In the present case, all three factors weigh against a finding of diligence on the part of the Defendants in filing the present Motion for Joinder. (Doc. 37.) By Defendants' own admission, Frankenmuth has been aware of the alleged default by Plaintiff since at least June 28, 2019. (Doc. 37 & 44.) Accordingly, Defendants knew, or should have known, that Frankenmuth was a potential party to this action before Plaintiff filed suit. Despite knowing that Frankenmuth was a potential party, from the commencement of this action, Defendants missed the deadline to file a motion to join a necessary party by ten (10) months and seventeen (17) days. (Doc. 37.) Furthermore, to the extent Defendants rely upon the fact that they only recently learned that Plaintiff is insolvent, Defendants' failure to inquire into Plaintiff s financial resources is not an excuse, because Plaintiff s insolvency was within the scope of discovery as contemplated by Fed.R.Civ.P. 26(b)(1). Accordingly, as Defendants displayed a lack of diligence, good cause does not exist to join Frankenmuth to this action at this time. Accordingly, Defendants' Motion for Joinder (Doc. 37) pursuant to Fed.R.Civ.P. 15 is DENIED.
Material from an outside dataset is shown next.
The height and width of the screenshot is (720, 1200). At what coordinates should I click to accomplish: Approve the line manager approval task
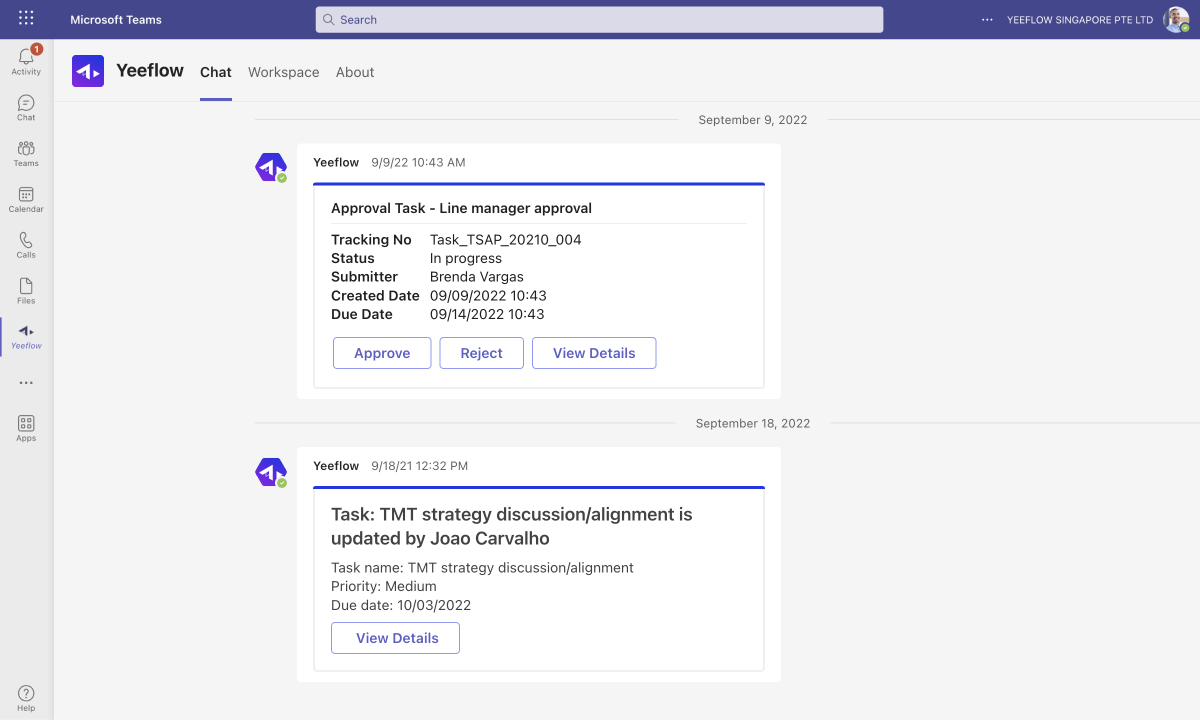click(382, 353)
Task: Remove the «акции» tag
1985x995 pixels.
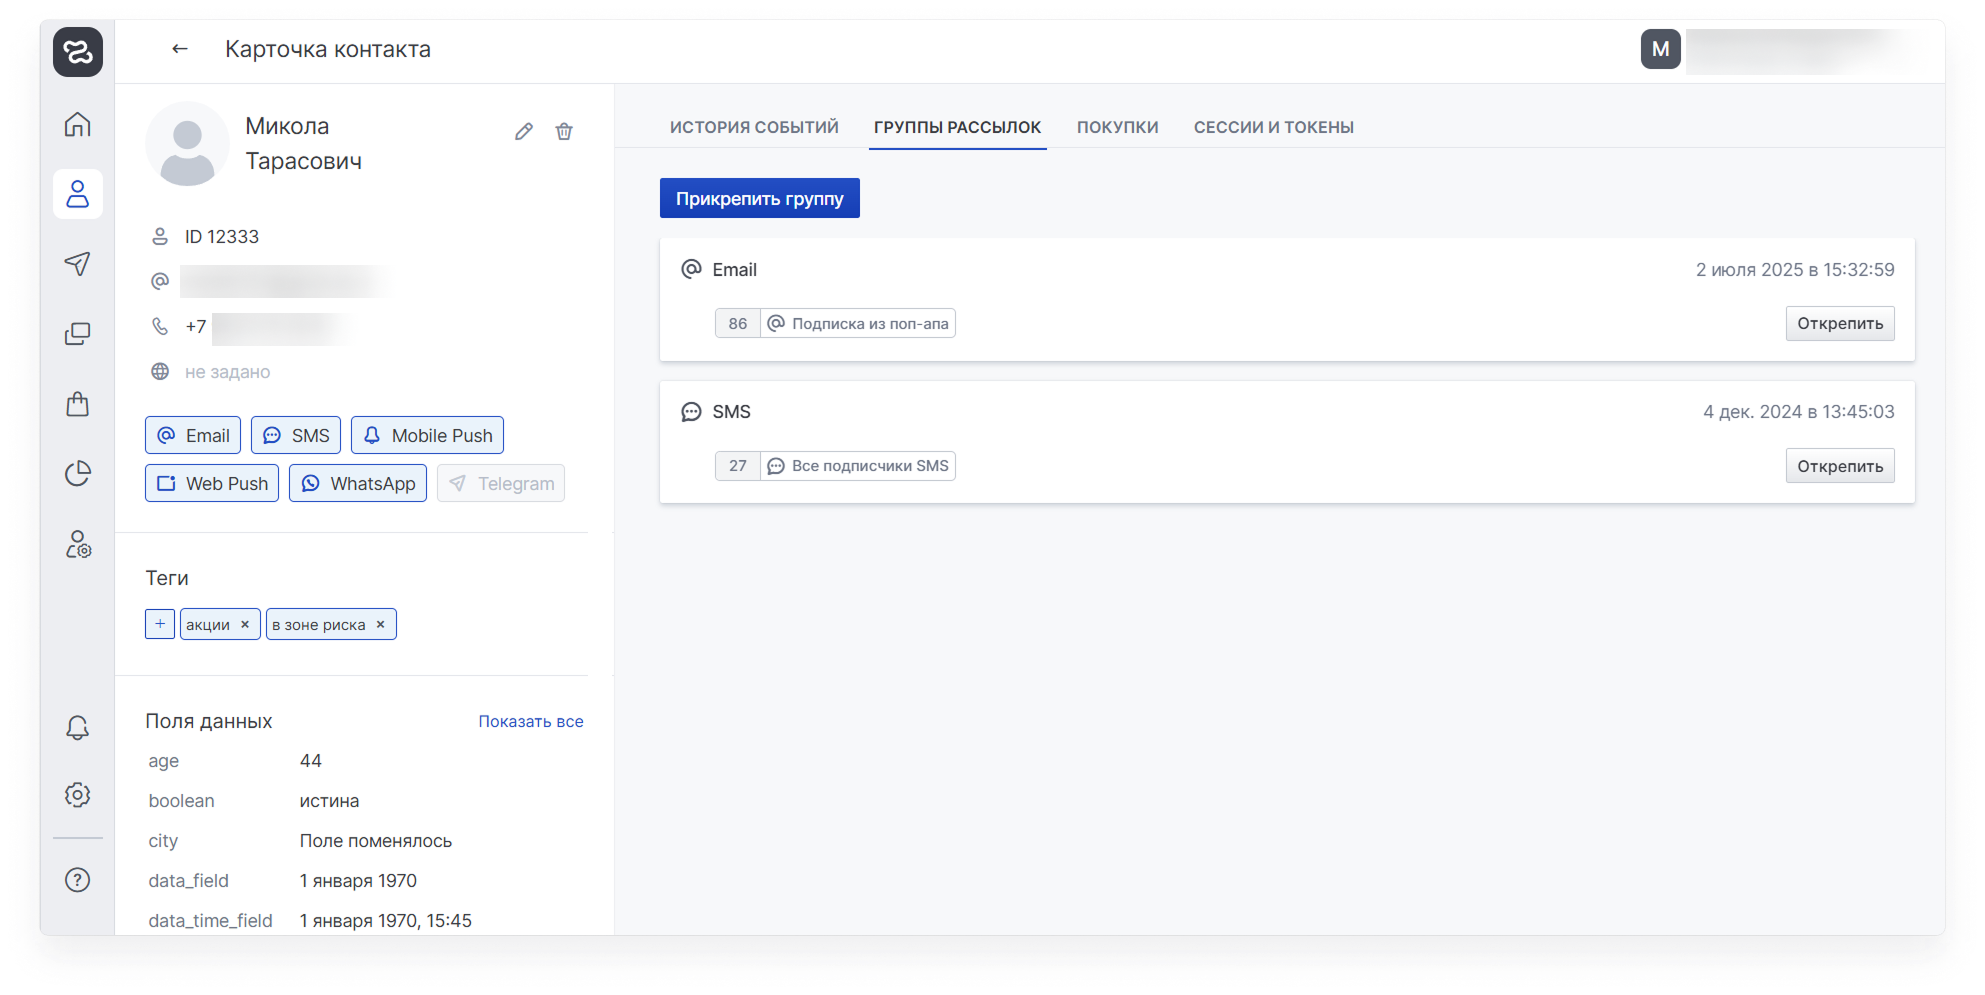Action: (245, 624)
II. Defendants' Motion to Join a Necessary Party Pursuant to Fed.R.Civ.P. 19 is DENIED as Defendants have not established that Frankenmuth is an indispensable party.

Defendants next contend that joinder is required pursuant to Fed.R.Civ.P. 19(a) as Frankenmuth is an indispensable party. (Docs. 37 & 44.) This Court does not agree. The United States Court of Appeals for the Eleventh Circuit employs a two-part test for determining whether a party should be joined pursuant to Fed.R.Civ.P. 19. “First, the court must ascertain under the standards of Rule 19(a) whether the person in question is one who should be joined if feasible. If the person should be joined but cannot be (because, for example, joinder would divest the court of jurisdiction) then the court must inquire whether, applying the factors enumerated in Rule 19(b), the litigation may continue.” Challenge Homes, Inc. v. Greater Naples Care Center, Inc., 669 F.2d 667, 669 (11th Cir. 1982). The Court need only proceed to step two if the Court can answer the threshold question yes, and if the required party cannot be joined. City of Marietta v. CSX Transp, Inc., 196 F.3d 1300, 1305 (11th Cir. 1999) (citing Tempe v. Synthes Corp., Ltd., 498 U.S. 5, 8 (1990).
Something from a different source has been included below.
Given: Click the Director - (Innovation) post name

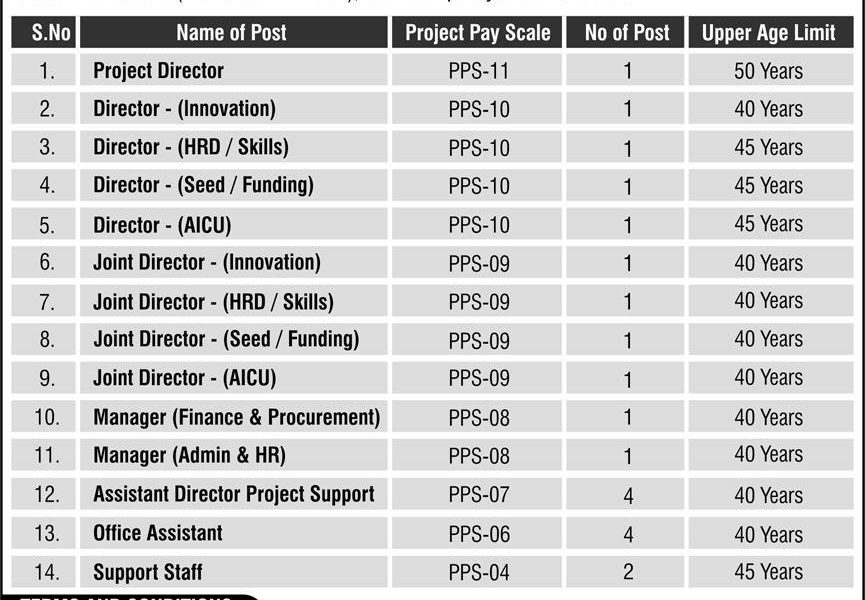Looking at the screenshot, I should tap(184, 109).
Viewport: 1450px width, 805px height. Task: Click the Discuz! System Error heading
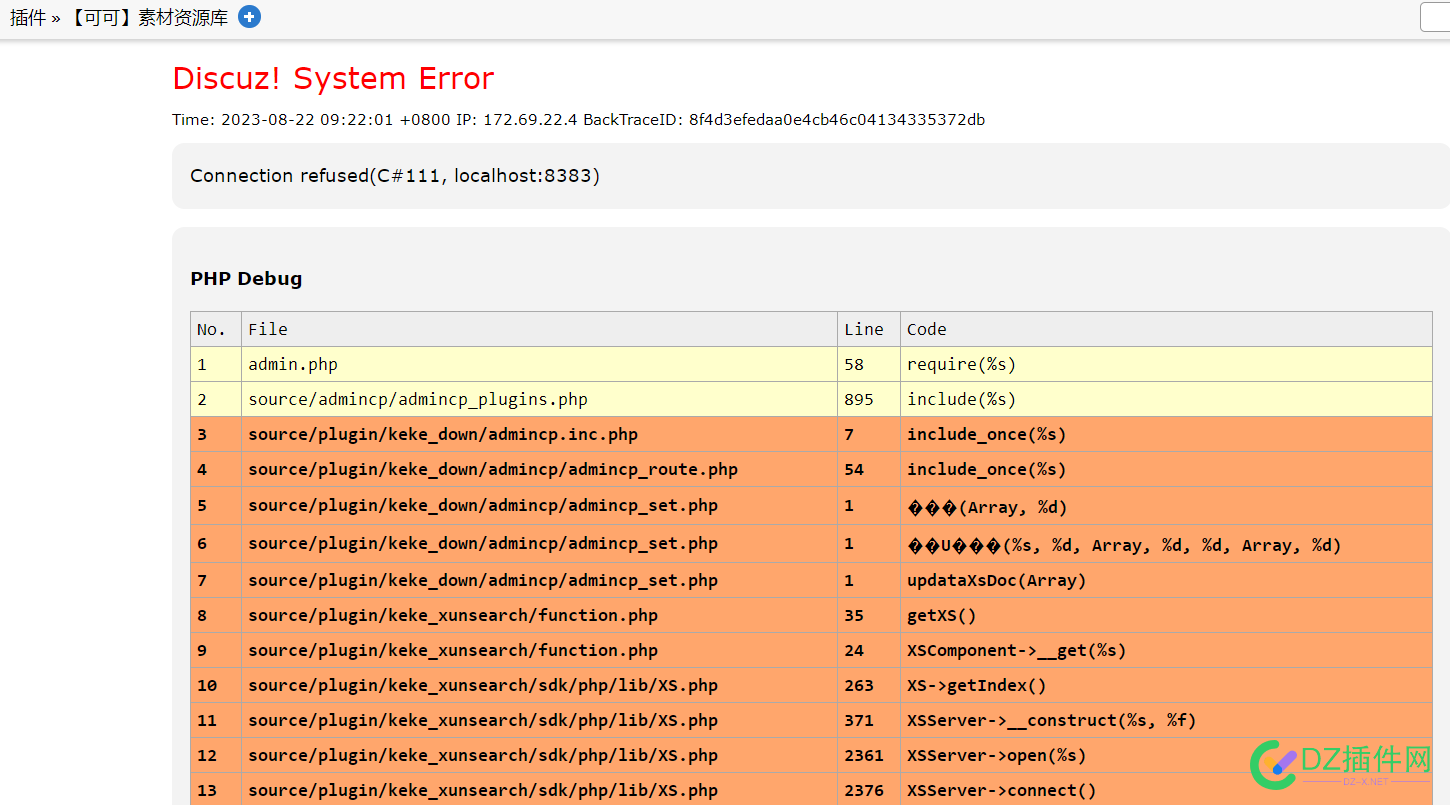333,79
Accordingly, the first step in this Court's analysis is whether Frankenmuth is a party who should be joined, if feasible, pursuant to Fed.R.Civ.P. 19(a). Fed.R.Civ.P. 19(a) provides in relevant part:

(a) Persons to be Joined if Feasible.
(1) Required Party. A person who is subject to service of process and whose joinder will not deprive the court of subject-matter jurisdiction must be joined as a party if:
(A) in that person's absence, the court cannot accord complete relief among existing parties; or
(B) that person claims an interest relating to the subject of the action and is so situated that disposing of the action in the person's absence may:
(i) as a practical matter impair or impede the person's ability to protect the interest; or leave an existing party subject to a substantial risk of incurring double, multiple, or otherwise inconsistent obligations because of the interest.
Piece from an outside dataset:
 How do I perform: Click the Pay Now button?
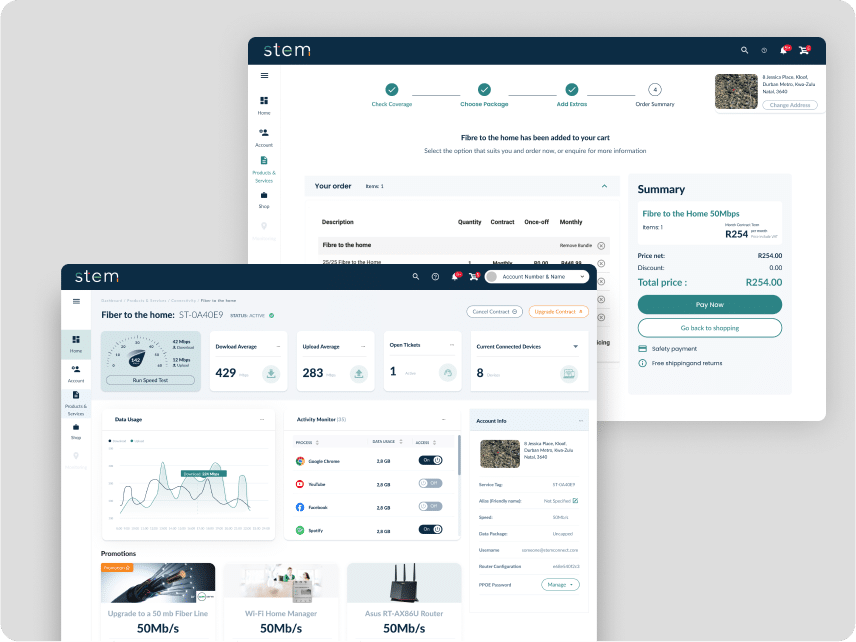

In analyzing whether a party is indispensable, “pragmatic concerns, especially the effect on the parties and the litigation,” should control. Challenge, 669 F.2d at 669 (quoting Smith v. State Farm Fire & Casualty Co., 633 F.2d 401, 405 (5th Cir. 1980)); See also Provident Trademens Bank & Trust Co. v. Patterson, 390 U.S. 102 (1967).

In the present case, Frankenmuth is not an indispensable party who should be joined if feasible, as Defendants contend. Frankenmuth is not an indispensable party, because both Fed.R.Civ.P. 19(a) factors weigh against a finding of necessity. The first Fed.R.Civ.P. 19(a) factor weighs against a finding of necessity as this Court may afford complete relief amongst the existing parties to the present action. The present action concerns claims and disputes arising from an alleged breach of contract to build and maintain roads in the Great Dismal Swamp. The only Parties who are subject to the subcontract at issue - and therefore have an interest in the present action - are Defendants and Plaintiff, both of whom are before the Court. Accordingly, Frankenmuth is not a necessary party to the adjudication of Plaintiff s claims and Defendants' crossclaim of anticipatory repudiation, as Frankenmuth's presence is not required to afford the Parties complete relief. (Doc. 23 at 16.)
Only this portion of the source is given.